İçimde halletmem gereken o kadar çok konu var ki...

Yatağa uzandığım da hepsi yorganın ağırlıyla birlikte üstüme çöktü.

Halledemediğim her şey bugün peşimden beni takip edip durdu.

Sahilde çıktığım uzun yürüyüşte fark ettim ki, hala onu arıyorum. Tam olarak ne zaman bulacağım, nerede bulacağım hiç bir fikrim yok. Ama sanki buluştuğumuz zaman birbirimizi tamamlayacağız gibi hissediyorum.


Her şey çok ağır geliyor omuzlarıma. Herkes sürekli yüzüme bakıp zor günlerden geçiyorsun diyor. Gözlerinin içinde ki acımayı görebiliyorum. En derinlerde belki de bana iyi davranma sebepleri bu gibi.


Saçlarımı kazıdığım zaman sen çok cesursun bu aralar duyduğum ilk beş cümleden biri, diğerleri ise; baban nasıl, sen çok güçlüsün, çok yakışmış ve tarz olmuşsun. Bozuk plak kaydı gibi bunları duyunca fark ettiğim şey; duymaya ihtiyacım olan cümleler bunlar değil. Hissetmek istediğim yaklaşım da bu değil.


Etrafımda ki herkesten uzaklaşmak istiyorum. Baş edemediğim için değil, kimse içimde ki gerçek potansiyelle, kim olduğumla ilgilenmediği için. Ölüm bu kadar yanında olunca insanın, geri kalan her şey değerini yitiriyormuş gerçekten. Şimdi hayatımda kalanlara bakıyorum, arkada kalsa üzüleceğim hiç bir şey yok.

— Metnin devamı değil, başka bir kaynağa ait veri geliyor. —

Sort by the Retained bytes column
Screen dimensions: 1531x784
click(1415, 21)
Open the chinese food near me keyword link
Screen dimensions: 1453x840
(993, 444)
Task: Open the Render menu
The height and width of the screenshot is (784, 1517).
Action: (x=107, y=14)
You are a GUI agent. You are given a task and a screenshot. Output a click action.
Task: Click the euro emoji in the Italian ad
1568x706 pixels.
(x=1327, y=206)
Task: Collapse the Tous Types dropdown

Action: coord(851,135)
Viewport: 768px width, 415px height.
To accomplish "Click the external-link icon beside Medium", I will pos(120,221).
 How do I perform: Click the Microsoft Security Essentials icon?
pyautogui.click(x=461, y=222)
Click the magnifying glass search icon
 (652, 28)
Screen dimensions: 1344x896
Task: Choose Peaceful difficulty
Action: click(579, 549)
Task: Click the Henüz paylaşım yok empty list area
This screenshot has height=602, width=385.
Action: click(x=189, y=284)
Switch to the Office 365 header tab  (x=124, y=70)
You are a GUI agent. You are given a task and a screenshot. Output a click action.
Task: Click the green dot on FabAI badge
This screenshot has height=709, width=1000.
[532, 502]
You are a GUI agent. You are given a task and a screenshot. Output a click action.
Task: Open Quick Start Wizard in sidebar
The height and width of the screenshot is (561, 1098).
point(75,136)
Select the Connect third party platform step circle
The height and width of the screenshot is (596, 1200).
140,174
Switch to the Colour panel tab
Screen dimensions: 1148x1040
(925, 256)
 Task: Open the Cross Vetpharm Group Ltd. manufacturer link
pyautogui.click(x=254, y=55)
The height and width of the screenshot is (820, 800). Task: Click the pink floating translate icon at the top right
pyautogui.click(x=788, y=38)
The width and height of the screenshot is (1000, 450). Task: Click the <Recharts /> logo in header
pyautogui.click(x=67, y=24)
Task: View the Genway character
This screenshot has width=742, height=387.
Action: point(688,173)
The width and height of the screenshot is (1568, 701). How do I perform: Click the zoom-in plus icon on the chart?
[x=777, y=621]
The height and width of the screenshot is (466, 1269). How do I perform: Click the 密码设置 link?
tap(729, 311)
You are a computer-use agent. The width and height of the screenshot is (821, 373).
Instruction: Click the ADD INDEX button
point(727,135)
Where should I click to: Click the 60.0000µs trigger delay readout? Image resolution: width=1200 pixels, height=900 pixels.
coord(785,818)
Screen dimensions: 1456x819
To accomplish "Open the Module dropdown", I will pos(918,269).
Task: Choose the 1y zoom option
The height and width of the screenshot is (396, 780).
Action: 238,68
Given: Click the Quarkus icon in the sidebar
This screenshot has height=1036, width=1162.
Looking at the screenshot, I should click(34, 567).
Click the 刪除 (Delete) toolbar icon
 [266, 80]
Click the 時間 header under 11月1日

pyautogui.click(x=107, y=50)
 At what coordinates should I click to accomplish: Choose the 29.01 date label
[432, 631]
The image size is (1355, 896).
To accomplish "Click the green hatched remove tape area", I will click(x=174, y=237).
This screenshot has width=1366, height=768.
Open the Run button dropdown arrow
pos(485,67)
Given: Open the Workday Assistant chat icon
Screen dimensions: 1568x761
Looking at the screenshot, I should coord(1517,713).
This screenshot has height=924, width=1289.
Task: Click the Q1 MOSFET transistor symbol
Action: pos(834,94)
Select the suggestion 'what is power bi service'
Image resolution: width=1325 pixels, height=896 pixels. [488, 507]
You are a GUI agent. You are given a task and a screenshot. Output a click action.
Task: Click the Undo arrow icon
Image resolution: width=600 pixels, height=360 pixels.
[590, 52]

Samimiyet arıyorum hayatımda. İçten gülümseme, kalpten sorulan iyi misin ve sıcacık hissettiren sarılma. Hiç birini hissedemedikçe daha çok kendime sarılmak istiyorum, kendime dönüp en azından iyi gelen şeyleri yapmak istiyorum. Dışarıda ki dünya beni tatmin etmiyor artık. Denizin kıyısında yürürken atlamak istiyorum, ölmek için değil ama orada huzura kavuşacağımız hissettiğim için. İçimde artık hiç öfke yok. Düne, bugüne ve yarına karşı. Kendime soruyorum o yüzden, neyi besliyorsun içinde. Neleri büyütebilirsin çünkü başka türlü olacak gibi değil.


Sahilde yürürken içimi bir korku kaplıyor, ya hayatımın aşkını bu kadar süre bekleyip aslında kafamda büyüttüysem diyorum. Yani onu bekleme fikrine o kadar alıştım ki göremiyorum. Her sabah aynada baktığım kız çocuğu sesleniyor, hayır sadece her şeyle savaştığın için senin için savaşacak birini arıyorsun diyor. Aklıma biri geliyor, sürekli rastgele zamanlarda plansızca karşıalştığım; acaba diyorum o ve ben mi görmüyorum. Yetişkin halim basıyor kahkahayı, annen sana hayatta inanmaz diyor. Babam diyorum. Yine içimde ki yaralara basıyorum bilinçsizce.


Çığlık attım bende sokağın ortasında. Her şey yanımda sürüklediğim bavulumda, taşımak istemiyorum o bavulu. Ağır geldiği için, bana ait olmadığı için. Sürekli bir rolün içindeyim, bütün rollerde, hayatımla ilgili cesur konuşmalardan, bana sarkıntılık eden herkesten sıkılıyorum. Ya bu adamlar bu cesareti nerden buluyor diye ufak serzenişte bulunuyorum.


Kulağımda hep aynı şarkı, yürüyorum.